My GTX260 storms through everything at 75FPS. I do not need any higher since my monitor only supports a 75Hz refresh rate at 1400*900.
All I use my windows machine for is gaming and it rocks under Windows 7. Under XP I cannot take advantage of all 4Gb of memory it has and since I never bothered buying Vista running the Windows 7 RC was a no brainer for me as I had just bought this rig when it came out.
So, until I can get an overclocked i7 at 4.0Ghz I'll stick to DX9 and WinXP. Since why overclock to gain FPS and lose them with Vista / Win7?
To use the full memory you have on you MB and not be stuck with 64 bit XP, the thrown together rehash that it is. XP was designed to be a 32Bit OS, so why bother running it on a 64bit processor since it cannot take advantage of it to its fullest. Even when they bodge it to compile in 64 bit mode it is still a 32Bit OS at heart.
I also doubt that many modern games are tested under 64Bit Windows XP since it is now End of Life.
Specifically, GTA 4 needs a monstrously powerful CPU in order for the engine to draw the city at a decent framerate. This is probably a result of poor programming by the folks that ported the game, but in any case you need a beefy CPU to enjoy GTA4.

---

*Exercise requirements:*
1. List each distinct Windows version named in the Windows gaming posts, counting it once no matter which form of its name appears.
2. In the Windows gaming posts, what refresh rate and resolution does the writer's monitor support?
3. Write a continuation of the Windows gaming posts, beginning after the last sentence.

*Given information:*

---

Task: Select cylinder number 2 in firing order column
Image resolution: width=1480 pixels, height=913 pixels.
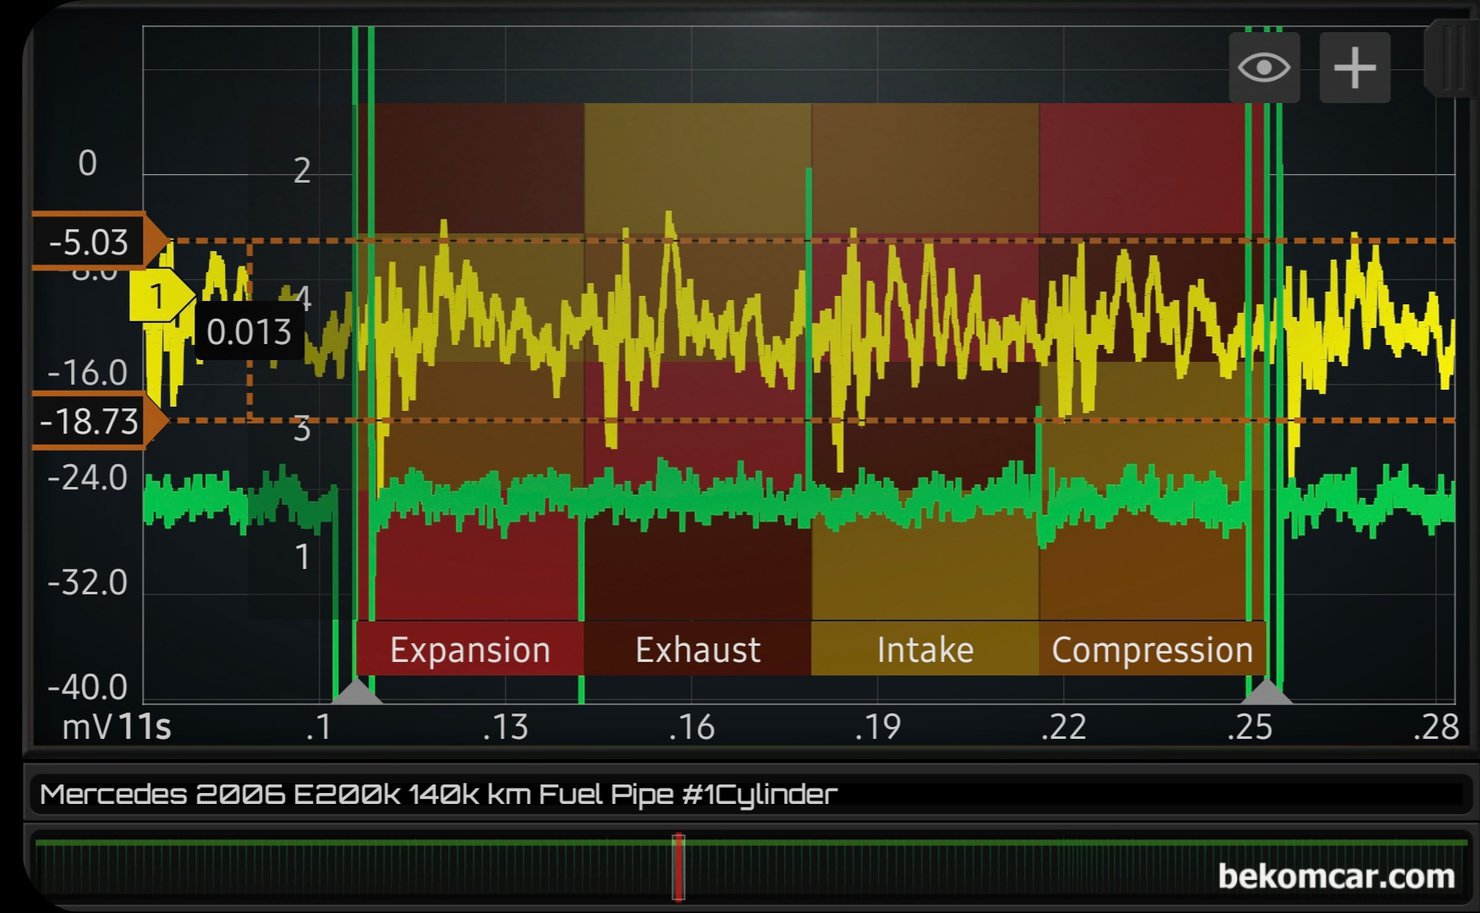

---

*Results of the tasks:*
1.
Windows 7
Windows XP
Windows Vista

2. 75Hz at 1400*900.

3.
More likely is that it is a result of the colossal amount of vastly improved physics modelling it has to do behind the scenes. The ragdoll physics when people are run over are stunning in GTA4, far better than in any of the GTA3 series.
I especially like that if you do not run them over but trap them between you car an a wall they just sort of slump, instantly dead, but still held up by you car until you drive off.
I also love the way you go tumbling down the road via the windscreen when you collide with a tree at high speeds.
Are you running the latest Nvidia drivers? Here is the list of games I am currently running under Windows 7:
Quake 4 - tweaked to run at 1400*900 in widescreen since the game did not support widescreen without editing the ini files.
GTA4 - Worked out of the box
Americas Army 3 - Game has plenty of issues due to the game itself but has only crashed once. Since this game is notoriously buggy I would blame it on the game rather than the OS. Works fine most of the time though, and even lets me play on PB enabled servers.
Americas Army 2 - The game ran fine but Punkbuster kicked me for "Invalid OS hook" or something when I tried to play online.
It really does sound like your drivers a fubared. Try uninstalling your nvidia drivers then reinstalling the latest available from the nvidia website.
I'm still pissed about Vista not having the XP style. That one was much nicer.
I remember people saying the same thing about Windows XP and Windows 2000. Personally I hated the Windows XP theme. Currently I am using Windows XP at work in Windows Classic mode.
I have not felt the need to do this on my Windows 7 box at home so I guess I prefer it.
The screen setup is all in one place and you don't have to work out which driver-specific app you have to use.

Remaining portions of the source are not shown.